Coleman discussed various experiences she’s had in makeup trailers where artists do not know how to work with her hair type or questioned her use of two foundation shades. When Coleman was 15 years old on her first television set, she said, “I had a hairdresser talk to another hairdresser about me like I wasn't there. He said, ‘Isn't it so funny that their hair is curly and their eyebrows are straight.'"

Likewise, Jamil said she opted to do her own hair and makeup; because she’s had makeup artists that applied foundation that was too white for her, or tried to contour her nose so that it would be slimmer.

When examining the industry from a “top down” perspective, Mock said that issues of representation persist in makeup trailers and lack of diversity in unions.

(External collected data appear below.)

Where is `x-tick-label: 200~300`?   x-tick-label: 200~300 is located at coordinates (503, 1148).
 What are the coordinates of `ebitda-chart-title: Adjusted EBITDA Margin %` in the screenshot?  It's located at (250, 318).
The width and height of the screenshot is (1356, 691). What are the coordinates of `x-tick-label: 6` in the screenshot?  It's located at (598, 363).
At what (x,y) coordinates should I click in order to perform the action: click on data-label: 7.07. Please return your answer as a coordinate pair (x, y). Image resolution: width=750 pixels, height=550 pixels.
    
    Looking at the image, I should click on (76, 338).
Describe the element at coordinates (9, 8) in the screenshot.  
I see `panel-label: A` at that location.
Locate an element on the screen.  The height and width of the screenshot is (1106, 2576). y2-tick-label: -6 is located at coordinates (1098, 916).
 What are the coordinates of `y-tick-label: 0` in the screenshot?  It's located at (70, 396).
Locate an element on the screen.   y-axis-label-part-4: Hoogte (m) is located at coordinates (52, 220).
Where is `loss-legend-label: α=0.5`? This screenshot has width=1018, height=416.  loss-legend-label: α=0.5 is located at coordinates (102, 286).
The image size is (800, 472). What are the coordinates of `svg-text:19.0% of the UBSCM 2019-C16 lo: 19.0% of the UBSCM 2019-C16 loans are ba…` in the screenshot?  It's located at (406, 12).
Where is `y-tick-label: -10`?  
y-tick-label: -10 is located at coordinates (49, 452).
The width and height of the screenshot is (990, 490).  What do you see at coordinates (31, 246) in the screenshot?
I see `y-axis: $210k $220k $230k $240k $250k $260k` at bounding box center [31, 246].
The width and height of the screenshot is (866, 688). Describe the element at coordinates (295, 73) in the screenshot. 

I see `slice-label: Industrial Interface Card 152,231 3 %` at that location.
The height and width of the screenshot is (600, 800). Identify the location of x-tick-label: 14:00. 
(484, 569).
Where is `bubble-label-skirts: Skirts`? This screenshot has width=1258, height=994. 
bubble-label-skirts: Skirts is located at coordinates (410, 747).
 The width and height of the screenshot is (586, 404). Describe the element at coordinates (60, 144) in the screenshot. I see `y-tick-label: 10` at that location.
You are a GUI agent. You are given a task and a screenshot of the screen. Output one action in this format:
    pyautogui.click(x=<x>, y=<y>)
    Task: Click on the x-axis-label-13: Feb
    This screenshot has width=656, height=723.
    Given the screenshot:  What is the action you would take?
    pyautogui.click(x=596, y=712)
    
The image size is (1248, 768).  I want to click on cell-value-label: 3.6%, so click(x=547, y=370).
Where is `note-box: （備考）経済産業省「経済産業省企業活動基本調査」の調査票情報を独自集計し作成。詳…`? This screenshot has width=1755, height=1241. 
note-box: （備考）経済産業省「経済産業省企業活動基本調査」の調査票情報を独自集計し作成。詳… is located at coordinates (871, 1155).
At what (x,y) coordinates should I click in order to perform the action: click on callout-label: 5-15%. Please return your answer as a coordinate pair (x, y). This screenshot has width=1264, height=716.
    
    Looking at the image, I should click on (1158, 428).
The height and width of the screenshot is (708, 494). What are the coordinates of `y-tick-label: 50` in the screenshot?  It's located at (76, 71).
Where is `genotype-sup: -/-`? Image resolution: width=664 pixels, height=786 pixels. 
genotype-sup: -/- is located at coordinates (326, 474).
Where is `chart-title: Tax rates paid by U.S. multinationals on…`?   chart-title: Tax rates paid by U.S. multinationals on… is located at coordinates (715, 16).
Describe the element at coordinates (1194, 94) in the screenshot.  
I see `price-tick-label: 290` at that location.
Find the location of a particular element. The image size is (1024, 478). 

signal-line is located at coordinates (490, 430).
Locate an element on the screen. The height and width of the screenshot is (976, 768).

“You don't see a lot of Black and brown folk who are unionized to do the hair and makeup,” she said. “You have talent sitting in these chairs every day in their most vulnerable sense of self, and you don't have anyone in that trailer who looks like you — to do your hair texture, all of that stuff, and that is deeply problematic.”

Most issues of representation stem from a lack of access to the industry, Russo-Young noted. Most of the women on the panel with the ability to hire, said that they tend to employ women for jobs keeping inclusion in mind.

“It’s a relationship-based business, and people hire people who they’re comfortable with,” Russo-Young said. “It’s a very vulnerable industry and it’s very expensive. People want others they can trust, especially when it comes to money.”